Azteco pisze:W porównaniu do 3.5, ISA ma jeszcze szanse na wydanie wszystkiego z 4.0. Jest tego dużo mniej. Nadal jednak trochę boli, że system taki jak dedeki upada w naszym kraju. Nie mówię o 4.0, którą duża część uważa za planszówkę (nadal nie wiem w czym tkwi problem, brak wyobraźni i lekkiej modyfikacji opisów mocy? Czy Brak mechanicznego wsparcia odgrywania, które nie wiem jak by miało wyglądać...). Sam nie kupie polskich podręczników do 4.0, bo lecę na angielskich, ale uznaje że 4.0 znalazło by wiernych fanów też w naszym kraju. Niech się pojawi ten MM po polsku, niech zacznie fandom czwartej rosnąć, bo trochę tak mało się z nią dzieje w Polsce...
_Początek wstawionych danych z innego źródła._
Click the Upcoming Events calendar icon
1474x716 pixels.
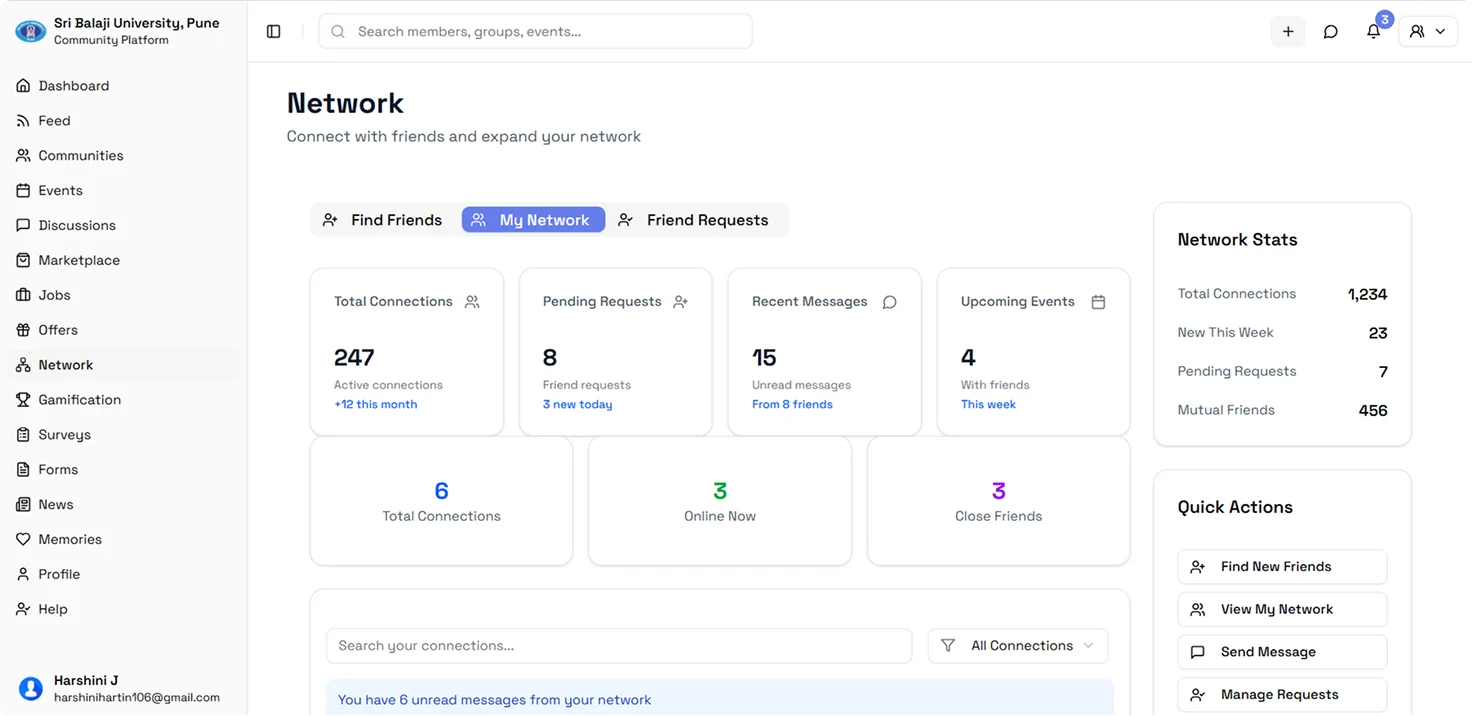pyautogui.click(x=1098, y=302)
To nie jest takie trudne do wyjasnienia (w przypadku polski). Powodami są nostalgia i mechanika , albo raczej sposób w jaki mechanika została opisana. Wotc troche za mały nacisk, w trakcie wydawania 4E , położyło na wytłumaczenie graczom zaznajomionym z poprzednimi edycjami że odchodzą od koncepcji symulowania mechaniką realiów gry i starają się stworzyć z 4 edycji D&D solidną "gre" w ktorej możesz czuć się komfortowo w grze skupionej na eksploracji, odgrywaniu bądź walce jak i zarówno w fotelu MG i gracza. Stracono przy tym masę różnych opcji które w dużej mierze służyły celom nie bitewnym, co duża część graczy w tym i ja odczytały jako policzek w strone wszystkich grających osób które używały wyżej wymienione opcje. Kolejnym argumentem na to że Wotc nie przemyślał reakcji graczy było złe opisanie mocy niczym ataków w grze POKEMON. Spora część graczy mogłaby cytować różnorakie kwiatki jak to ich wojownicy czy tropiciele moga zrobic cos raz dziennie tak jakby wiedza o zdolnosci wyparowywała z ich pamięci na podobieństwo czarodziejów. Wotc chyba dopiero od jakiegoś roku zaczął silniej adresować ten aspekt mówiąc, że tu raczej chodzi o danie wojownikom mozliwości powiedzenia kiedy robią coś epickiego zamiast liczyc na 20 na kostce, a jak wiemy nie każdy lata na paliwie BADASS 24h na dobe
.
Drugim chyba nawet ważniejszym punktem jest nostalgia. To że D&D 4.0 nie można porównać do poprzedni edycji to wiadomo choć teraz z czasem staje się to łatwiejsze. Jesli chodzi o sprawe Polski to ma się ona następująco. Faerun , Faerun i jeszcze raz Faerun. Wiekszość publikacji nowel ISA związanych z D&D to głownie książki FR z ery AD&D, dopiero od kilku lat tlumaczone są nowe historie które mają miejsce w Faerunie z kart podręcznika źródłowego do 3 edycji i tym samym nowe spojżenie na wydarzenia. Nagle pojawia się 4 edycja dowiadujecie się że głowna część gry to eksploracja lochow i walka walk walka a potem że wasz ulubiony bądź jedyny znany setting D&D zostaje brutalnie zmieniony i oszpecony. Ludzka cierpliwość ma swoje granice, może fani z zachodu byli bardziej gotowi na taką zmiane gdyż regularnie dostają do ręki najnowsze publikacje i mieli jakieś przesłanki że niedługo wszystko wszystko diabli wezmą, ale polski fanbase nie był na to przygotowany. Nawet Budda miałby problem z opanowaniem swoich emocji gdy gra w którą grasz tak się zmienia, nic wiec dziwnego ze kiedy przyszło do polskich graczy gra miała stromy szczyt już wyrobionej opini do pokonania ,a brak Księgi Potworów nie pomaga.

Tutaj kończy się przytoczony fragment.